Poster
in
Workshop: 2nd Workshop on Mathematical and Empirical Understanding of Foundation Models
MathSensei: Mathematical Reasoning with a Tool-Augmented Large Language Model
DEBRUP DAS · Debopriyo Banerjee · Somak Aditya · Ashish Kulkarni
Tools or modules, adept in solving specific tasks, when augmented with Large Language Models (LLMs), commonly termed as TALMs, show superior reasoning abilities over vanilla LLMs, across different knowledge intensive Question Answering (QA) tasks. However, their efficacy on complex mathematical reasoning benchmarks, has remained largely unexplored. Moreover, existing research lacks the study of complementary benefits offered by diverse tool-sets towards solving mathematical problems. In this work, we present a TALM-based framework~-~MathSensei, which is powered by a knowledge retriever (LLM or Bing Web Search), program generator + executor (Python), and symbolic problem solver (Wolfram-Alpha).
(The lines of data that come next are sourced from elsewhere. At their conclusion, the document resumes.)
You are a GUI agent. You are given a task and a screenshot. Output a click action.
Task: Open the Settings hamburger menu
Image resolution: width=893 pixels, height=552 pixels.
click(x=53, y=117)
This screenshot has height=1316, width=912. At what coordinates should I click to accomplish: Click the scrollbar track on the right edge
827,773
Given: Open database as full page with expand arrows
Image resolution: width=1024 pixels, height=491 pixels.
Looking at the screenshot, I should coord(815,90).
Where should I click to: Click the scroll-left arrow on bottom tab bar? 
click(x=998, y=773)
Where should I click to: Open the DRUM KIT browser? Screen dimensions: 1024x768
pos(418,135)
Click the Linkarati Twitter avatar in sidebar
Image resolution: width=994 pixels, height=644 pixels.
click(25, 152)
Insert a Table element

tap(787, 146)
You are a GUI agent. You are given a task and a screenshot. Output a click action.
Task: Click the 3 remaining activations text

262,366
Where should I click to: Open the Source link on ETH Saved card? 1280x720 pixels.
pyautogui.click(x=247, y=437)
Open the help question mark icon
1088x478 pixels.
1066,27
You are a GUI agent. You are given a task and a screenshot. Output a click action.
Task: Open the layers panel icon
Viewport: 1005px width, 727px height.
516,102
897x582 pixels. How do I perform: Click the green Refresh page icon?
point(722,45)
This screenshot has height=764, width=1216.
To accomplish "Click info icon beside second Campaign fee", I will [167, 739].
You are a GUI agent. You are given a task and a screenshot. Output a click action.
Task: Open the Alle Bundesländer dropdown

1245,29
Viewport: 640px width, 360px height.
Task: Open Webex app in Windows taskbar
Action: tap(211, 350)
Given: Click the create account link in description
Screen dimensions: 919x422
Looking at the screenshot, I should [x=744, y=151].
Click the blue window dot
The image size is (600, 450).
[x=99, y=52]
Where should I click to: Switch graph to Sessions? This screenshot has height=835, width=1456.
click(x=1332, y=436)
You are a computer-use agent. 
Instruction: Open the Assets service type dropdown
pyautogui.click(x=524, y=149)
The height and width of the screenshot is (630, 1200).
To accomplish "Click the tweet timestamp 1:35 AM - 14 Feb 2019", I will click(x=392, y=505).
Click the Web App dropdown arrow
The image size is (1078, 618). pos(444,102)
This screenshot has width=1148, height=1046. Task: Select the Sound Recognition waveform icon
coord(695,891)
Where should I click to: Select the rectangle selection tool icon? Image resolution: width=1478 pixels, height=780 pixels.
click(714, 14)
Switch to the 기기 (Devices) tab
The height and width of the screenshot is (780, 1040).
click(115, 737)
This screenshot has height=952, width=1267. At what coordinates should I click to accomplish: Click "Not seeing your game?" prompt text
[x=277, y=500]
We perform extensive ablations with various tool combinations, across multiple math sub-disciplines of different datasets. Our experiments also comprise evaluation of well-known planning algorithms such as REACT and Plan-And-Solve. MathSensei outperforms gpt-3.5-turbo with chain-of-thought (CoT) by 13.5% on the MATH dataset. We observe that TALMs are beneficial for progressively increasing complexity of problems (such as AQuA, MMLU-Math, and higher level complex questions in MATH), and show minimal benefits over simpler math word problems (such as GSM-8k).